Plutonomics, USA


Via Global Guerrillas; The Wall Street Journal Wealth ReportPlutonomics:

Ajay Kapur, global strategist at Citigroup, and his research team came up with the term “Plutonomy” in 2005 to describe a country that is defined by massive income and wealth inequality. According to their definition, the U.S. is a Plutonomy, along with the U.K., Canada and Australia.

In a series of research notes over the past year, Kapur and his team explained that Plutonomies have three basic characteristics.

1. They are all created by “disruptive technology-driven productivity gains, creative financial innovation, capitalist friendly cooperative governments, immigrants…the rule of law and patenting inventions. Often these wealth waves involve great complexity exploited best by the rich and educated of the time.”

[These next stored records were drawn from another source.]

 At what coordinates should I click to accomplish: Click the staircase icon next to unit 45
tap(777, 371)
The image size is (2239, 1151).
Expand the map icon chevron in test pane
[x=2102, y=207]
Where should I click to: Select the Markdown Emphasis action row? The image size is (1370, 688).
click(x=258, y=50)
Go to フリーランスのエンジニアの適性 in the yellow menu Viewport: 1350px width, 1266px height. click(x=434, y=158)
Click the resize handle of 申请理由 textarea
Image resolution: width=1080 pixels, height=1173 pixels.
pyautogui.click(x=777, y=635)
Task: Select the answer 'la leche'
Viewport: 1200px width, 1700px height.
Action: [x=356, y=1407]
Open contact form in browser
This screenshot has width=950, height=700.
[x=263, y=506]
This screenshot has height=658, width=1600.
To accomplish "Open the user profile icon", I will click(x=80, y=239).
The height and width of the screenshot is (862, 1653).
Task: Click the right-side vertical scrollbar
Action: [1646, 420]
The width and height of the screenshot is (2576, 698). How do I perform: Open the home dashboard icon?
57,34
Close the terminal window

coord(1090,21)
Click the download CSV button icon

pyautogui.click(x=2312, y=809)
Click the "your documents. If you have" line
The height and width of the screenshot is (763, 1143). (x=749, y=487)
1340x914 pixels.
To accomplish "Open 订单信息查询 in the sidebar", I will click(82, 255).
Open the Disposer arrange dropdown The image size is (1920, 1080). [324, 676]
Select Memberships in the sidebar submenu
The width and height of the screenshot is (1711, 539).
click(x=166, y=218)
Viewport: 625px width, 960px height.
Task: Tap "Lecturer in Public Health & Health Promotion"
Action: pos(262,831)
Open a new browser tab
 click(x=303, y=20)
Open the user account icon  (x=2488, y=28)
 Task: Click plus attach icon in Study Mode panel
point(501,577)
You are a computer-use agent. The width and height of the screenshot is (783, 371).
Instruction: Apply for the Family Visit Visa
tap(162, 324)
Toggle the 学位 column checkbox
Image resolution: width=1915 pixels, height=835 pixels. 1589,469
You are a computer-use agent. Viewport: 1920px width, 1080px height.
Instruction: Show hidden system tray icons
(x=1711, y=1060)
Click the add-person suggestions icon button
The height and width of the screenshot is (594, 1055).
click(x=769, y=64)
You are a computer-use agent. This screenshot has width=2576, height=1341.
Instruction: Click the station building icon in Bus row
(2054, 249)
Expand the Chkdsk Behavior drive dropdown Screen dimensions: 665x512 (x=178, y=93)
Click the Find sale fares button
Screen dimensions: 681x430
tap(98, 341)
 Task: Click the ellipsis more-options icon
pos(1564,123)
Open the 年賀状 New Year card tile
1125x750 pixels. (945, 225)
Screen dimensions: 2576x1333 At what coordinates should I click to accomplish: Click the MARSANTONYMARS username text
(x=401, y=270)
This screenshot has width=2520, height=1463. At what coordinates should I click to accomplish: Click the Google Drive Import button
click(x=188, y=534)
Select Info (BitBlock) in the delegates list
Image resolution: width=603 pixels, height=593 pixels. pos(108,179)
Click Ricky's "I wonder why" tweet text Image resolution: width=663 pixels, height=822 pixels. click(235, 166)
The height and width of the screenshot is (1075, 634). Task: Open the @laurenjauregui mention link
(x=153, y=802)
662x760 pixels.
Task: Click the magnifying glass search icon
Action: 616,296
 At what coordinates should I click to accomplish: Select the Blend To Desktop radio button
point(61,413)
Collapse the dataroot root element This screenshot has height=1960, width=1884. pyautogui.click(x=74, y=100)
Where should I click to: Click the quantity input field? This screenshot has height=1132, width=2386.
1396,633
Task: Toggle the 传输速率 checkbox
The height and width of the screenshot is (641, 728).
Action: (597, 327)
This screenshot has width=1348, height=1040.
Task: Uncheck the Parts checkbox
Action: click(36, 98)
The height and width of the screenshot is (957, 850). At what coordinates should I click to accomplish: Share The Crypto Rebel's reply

2. There is no “average” consumer in Plutonomies. There is only the rich “and everyone else.” The rich account for a disproportionate chunk of the economy, while the non-rich account for “surprisingly small bites of the national pie.” Kapur estimates that in 2005, the richest 20% may have been responsible for 60% of total spending.

3. Plutonomies are likely to grow in the future, fed by capitalist-friendly governments, more technology-driven productivity and globalization.

Read more.

Here is a mention of Ireland – of note to all those who warned about wage deflation in recent referenda:

The final option for countries willing to consider it, is to in-source labor. For example, in the UK, between May 2004 accession of the 10 new countries into the EU, and March 2005, 176,000 workers have moved from the accession countries to the UK and joined the workforce. Leaving aside any demand benefits they might bring, this does, in theory keep the price of labor contained. It interests us that the Plutonomy countries (U.S.A, UK, Australia, and Canada) all have – generally – a welcoming attitude to skilled immigration. Of the pre-accession EU 15 countries, only a handful, the UK and Ireland included allow full and free labor movement from the new EU 10 countries into their labor markets. The vast majority, Germany, Austria, Italy etc., are refusing to allow accession countries full freedom of movement until 2009-11.